Limitando la nostra attenzione ai meccanismi di funzionamento delle cellule, piuttosto che
al più complesso problema dell'origine della vita, riflettiamo che l'osservazione del mondo induce
frequentemente in noi una sensazione di meraviglia nel constatare l'armonia e la bellezza delle
cose che contempliamo. Il colore e i movimenti del mare, la luce di un tramonto o la maestosità
di un paesaggio alpino fanno talvolta trascolorare la semplice osservazione in contemplazione
estatica, una sensazione nella quale l'osservatore esce in qualche modo da sé, per sentirsi
inserito armoniosamente nel mondo che lo circonda. Succede raramente. Uno scienziato,
abituato ad osservare il mondo con sguardo criticamente severo, dovrebbe provare ancora meno
di frequente tali sensazioni. Eppure, il biochimico non può non soffermarsi a contemplare con
meraviglia l'insieme delle conoscenze acquisite. E' lo stesso metodo scientifico, impiegato per
mettere insieme il quadro che ha davanti agli occhi, a suggerirgli le domande finali: perché tutti
questi processi si coniugano e si organizzano dando luogo al fenomeno vitale?

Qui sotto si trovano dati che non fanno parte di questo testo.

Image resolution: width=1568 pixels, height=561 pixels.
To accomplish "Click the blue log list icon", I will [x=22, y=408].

Il biochimico, col suo lavoro di ricerca, ha frantumato il problema complessivo della vita
cellulare in una serie di processi più semplici, nei quali riconosce reazioni chimiche che egli è in
grado di riprodurre in laboratorio. In questa riproducibilità lo scienziato constata ogni volta che i
singoli processi che avvengono in una cellula seguono le stesse leggi alle quali obbedisce ogni
reazione chimica. Specularmente, in questo modo il singolo processo cellulare in esame viene
validato. In questo modo, le singole reazioni ed i processi fisici che avvengono in una cellula
sono come tessere di un mosaico. Alcuni anni fa, A.L. Lehninger (1970) rappresentava
sinteticamente questa posizione, affermando: “Biology is chemistry”, il cui significato è che la
vita consiste in una serie di processi chimico – fisici. Ma, è la stessa ragione a suggerirci che
l'insieme dei processi biochimici singolarmente accertati non basta a spiegare la direzione che
ciascuno di essi prende nella cellula vivente. Lo stesso Lehninger, nella stessa introduzione al
libro citato, ha dovuto ipotizzare l'esistenza di una “logica molecolare dello stato vivente” i cui
principi, però, sono rimasti fino ad oggi ignoti.

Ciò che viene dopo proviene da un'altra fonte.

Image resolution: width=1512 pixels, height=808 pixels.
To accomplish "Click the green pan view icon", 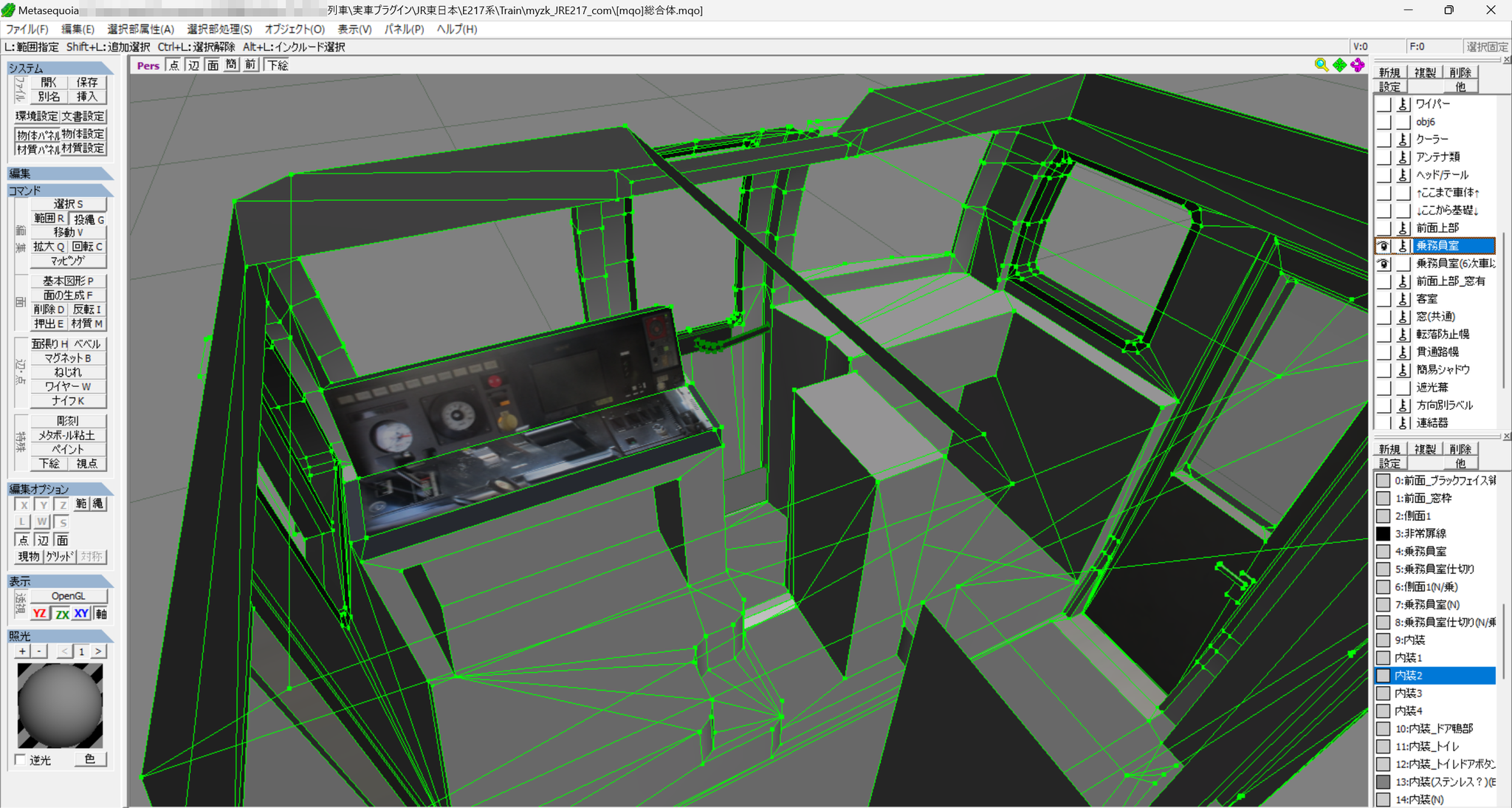I will click(x=1339, y=65).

Il comportamento delle molecole che prendono parte ai processi biochimici può essere
paragonato a quello degli animali sociali. Nei formicai, ogni individuo assolve ad una funzione
specifica, è consapevole di avere quella funzione e, nelle difficoltà, è in grado di operare le sue
scelte nell'interesse individuale e di gruppo. In altri termini, possiede su di sé un centro
decisionale perfettamente orientato. In maniera analoga, nella cellula vivente ogni molecola ha
una sua funzione, ma le regole che segue in ogni suo atto reattivo, cioè le leggi della chimica,
non possono discendere da una sua capacità decisionale, che le molecole mai manifestano nella
comune pratica di laboratorio. In contrasto con questa considerazione, le reazioni chimiche
all'interno della cellula marciano sempre in una direzione, quella dell'autoconservazione, come
nel caso delle formiche.
La ricerca scientifica, nel suo cammino, severo e rigoroso, ottiene comunque una visione
parcellizzata dell'origine e dell'esistenza della vita. Nonostante la grande mole di risultati scientifici
accumulati, sotto diversi punti di vista, la vita continua ad essere un fenomeno paradossale. Nello
studio di questo fenomeno, la chimica ha fornito la sua chiave interpretativa, la molecola, cioè
l'entità materiale che permette di decrittare una enorme quantità di fenomeni naturali. Con questo
strumento in mano l'uomo ha potuto attraversare la fitta ed ardua foresta della conoscenza,
trovandosi, alla fine del cammino, davanti ad una porta chiusa. Non può non vederla questa porta,
se continua coerentemente ad applicare la severa disciplina che ha impiegato per seguire quella
strada. In ogni modo, quella porta resta chiusa e lo strumento che ha impiegato per arrivare fin qui
non basta ad aprirla. Forse, la strada da seguire è un'altra.